OBJETIVO DECLARADO A –
Reproduza do texto sobre os dois tipos de universalismo o trecho que vai de "b) universalismo universalista" até "impenetráveis da existência.".
OBJETIVO DECLARADO B –
No texto sobre os dois tipos de universalismo, o que é o Eu no universalismo individualista?
OBJETIVO DECLARADO C –
Liste as grandes e perenes angústias do Homem que o texto sobre os dois tipos de universalismo cita nominalmente ao descrever o universalismo universalista.

TEXTO FORNECIDO –
Entenda-se, porém, que esse universalismo pode ser de dois tipos:

a) universalismo individualista — é o que resulta do encontro das universais e perenes inquietudes do Homem, através da sondagem frenética do próprio Eu; neste estaria difundido todo um mundo de aderências vitais (as vivências) acumuladas ao longo dos séculos, um como subconsciente coletivo, de forma que, no fundo, bem no fundo de todos os indivíduos, houvesse lembranças atávicas fortemente arraigadas e prontas para vir à luz, e fazer do homem-indivíduo um ser igual a toda a Humanidade, antes dele, depois dele, durante êle; em suma: o Eu é uma síntese do todo; 

b) universalismo universalista — é aquele em que o poeta se dirige, integralmente, no sentido de captar as grandes e perenes angústias do Homem: Deus, o destino histórico e transitório, a inevitabilidade da morte, o ser e o não-ser, etc.; procura, pois, sondar o conjunto de inquietações universais fora do Eu (embora, por vezes, nele identificadas), alcançadas pela indagação acerca dos mistérios impenetráveis da existência.

As duas formas de universalismo — apesar de convergentes, senão univalentes, pois acabam sendo problemas postos numa mesma equação inicialmente, já que se trata de Arte —, contêm movimentos da sensibilidade em sentido inverso: na primeira, o poeta volta-se para dentro de si, na auto-escavação do Eu, em gesto de caramujo; na segunda, o poeta projeta-se para fora, no encalço dos grandes planos e problemas. O resultado, porém, será o mesmo ou aproximado.

BLOCO DE DADOS –

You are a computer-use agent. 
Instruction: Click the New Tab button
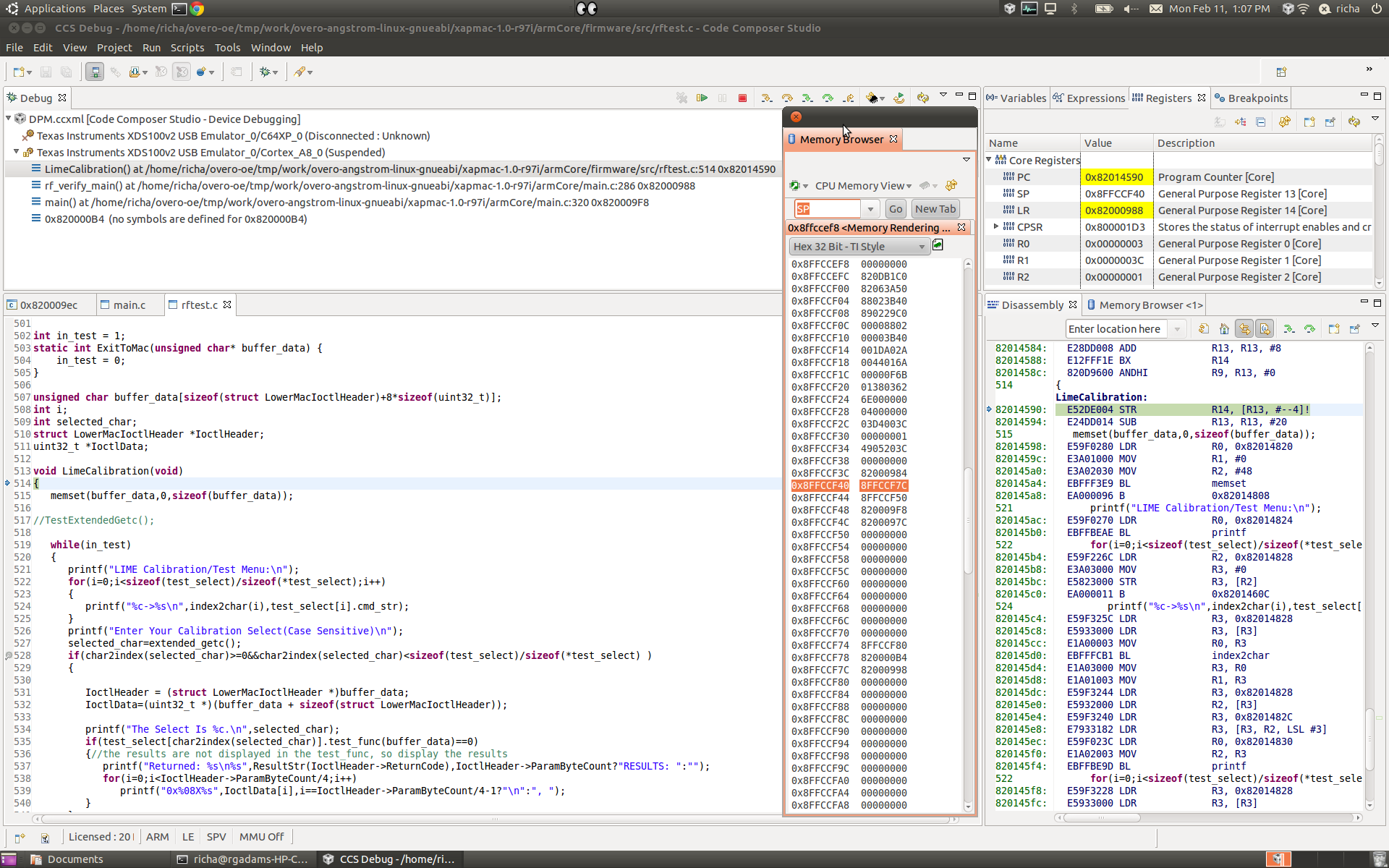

RESPOSTA COMPLETA A –
b) universalismo universalista — é aquele em que o poeta se dirige, integralmente, no sentido de captar as grandes e perenes angústias do Homem: Deus, o destino histórico e transitório, a inevitabilidade da morte, o ser e o não-ser, etc.; procura, pois, sondar o conjunto de inquietações universais fora do Eu (embora, por vezes, nele identificadas), alcançadas pela indagação acerca dos mistérios impenetráveis da existência.

RESPOSTA COMPLETA B –
O Eu é uma síntese do todo.

RESPOSTA COMPLETA C –
Deus; o destino histórico e transitório; a inevitabilidade da morte; o ser e o não-ser.